Angela Rachidi is correct: poverty isn’t caused by low wages; it’s caused by not working. (This reality points to the single largest reason to oppose minimum-wage legislation: Even if such legislation does raise the aggregate income of the group of people you, inevitably arbitrarily, choose to classify as “poor workers” – and even if you are so blinded by group- or aggregate-think that you suppose that such an outcome justifies the minimum wage ethically – it does so only by condemning some such workers into the ranks of the unemployed and thereby condemning many of these people to a lifetime of poverty.)
Here’s the opening line of Shikha Dalmia’s latest:
Private companies had as much to do with Flint’s lead poisoning as Adam Smith had to do with the bread lines in the former Soviet Union.
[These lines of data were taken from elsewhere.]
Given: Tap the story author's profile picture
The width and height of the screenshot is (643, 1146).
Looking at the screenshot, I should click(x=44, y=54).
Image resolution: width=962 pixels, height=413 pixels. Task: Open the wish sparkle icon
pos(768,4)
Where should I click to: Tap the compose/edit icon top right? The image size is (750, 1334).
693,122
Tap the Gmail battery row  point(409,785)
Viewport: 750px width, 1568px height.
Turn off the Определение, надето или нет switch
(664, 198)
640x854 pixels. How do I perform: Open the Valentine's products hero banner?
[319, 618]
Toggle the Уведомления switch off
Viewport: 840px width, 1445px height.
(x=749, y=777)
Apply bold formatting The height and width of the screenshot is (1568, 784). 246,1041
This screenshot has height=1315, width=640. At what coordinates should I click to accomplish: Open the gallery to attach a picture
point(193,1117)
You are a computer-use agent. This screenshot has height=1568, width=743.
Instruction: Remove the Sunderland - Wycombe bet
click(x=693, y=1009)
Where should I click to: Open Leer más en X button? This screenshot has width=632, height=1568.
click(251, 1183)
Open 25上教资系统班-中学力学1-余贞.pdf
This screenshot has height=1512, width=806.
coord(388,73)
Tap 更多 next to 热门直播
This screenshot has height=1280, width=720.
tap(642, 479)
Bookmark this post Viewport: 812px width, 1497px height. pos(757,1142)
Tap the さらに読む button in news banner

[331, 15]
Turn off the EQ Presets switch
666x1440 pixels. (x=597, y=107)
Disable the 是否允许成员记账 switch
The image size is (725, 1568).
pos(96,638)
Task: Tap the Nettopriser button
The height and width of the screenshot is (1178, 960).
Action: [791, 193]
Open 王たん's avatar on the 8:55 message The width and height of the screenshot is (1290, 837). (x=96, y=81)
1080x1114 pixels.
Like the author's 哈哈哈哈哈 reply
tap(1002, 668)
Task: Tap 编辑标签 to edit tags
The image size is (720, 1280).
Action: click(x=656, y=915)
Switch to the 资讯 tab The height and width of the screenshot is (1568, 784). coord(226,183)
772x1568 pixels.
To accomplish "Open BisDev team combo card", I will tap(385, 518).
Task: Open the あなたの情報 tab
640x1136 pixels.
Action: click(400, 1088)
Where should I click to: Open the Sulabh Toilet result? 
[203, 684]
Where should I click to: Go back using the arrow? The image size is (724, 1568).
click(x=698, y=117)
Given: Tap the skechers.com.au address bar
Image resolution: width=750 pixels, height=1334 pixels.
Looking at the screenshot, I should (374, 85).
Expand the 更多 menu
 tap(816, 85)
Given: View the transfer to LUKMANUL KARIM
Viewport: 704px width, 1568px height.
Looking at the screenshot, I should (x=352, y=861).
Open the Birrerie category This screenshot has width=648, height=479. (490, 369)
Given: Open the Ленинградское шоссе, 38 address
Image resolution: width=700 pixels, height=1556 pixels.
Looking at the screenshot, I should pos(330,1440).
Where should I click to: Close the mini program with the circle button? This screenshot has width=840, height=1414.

(BTW, Happy Birthday, Shikha!)
Wall Street Journal columnist Kimberly Strassel observes that Hillary Clinton is an empress with no clothes.
On his Facebook page, Bob Higgs sings the praises of his favorite movie, Dr. Strangelove:
Elizabeth just watched “Dr. Strangelove” while preparing our dinner. As my friends know, I hold this film in esteem above all others. Yes, it’s hilarious, but its supreme merit is that despite its seemingly over-the-top characters and story, it is actually a truer-than-true representation of politico-military elites, their thinking, and their actions in the nuclear age over a period of several decades (and perhaps still). The truth is that these people, insofar as we may judge by their words and their actions, were utterly insane, and the world was extremely fortunate to have averted an all-out nuclear war between the USSR and the USA. This good fortune was on many occasions a very close thing.
Randy Holcombe explains that politics creates conflict.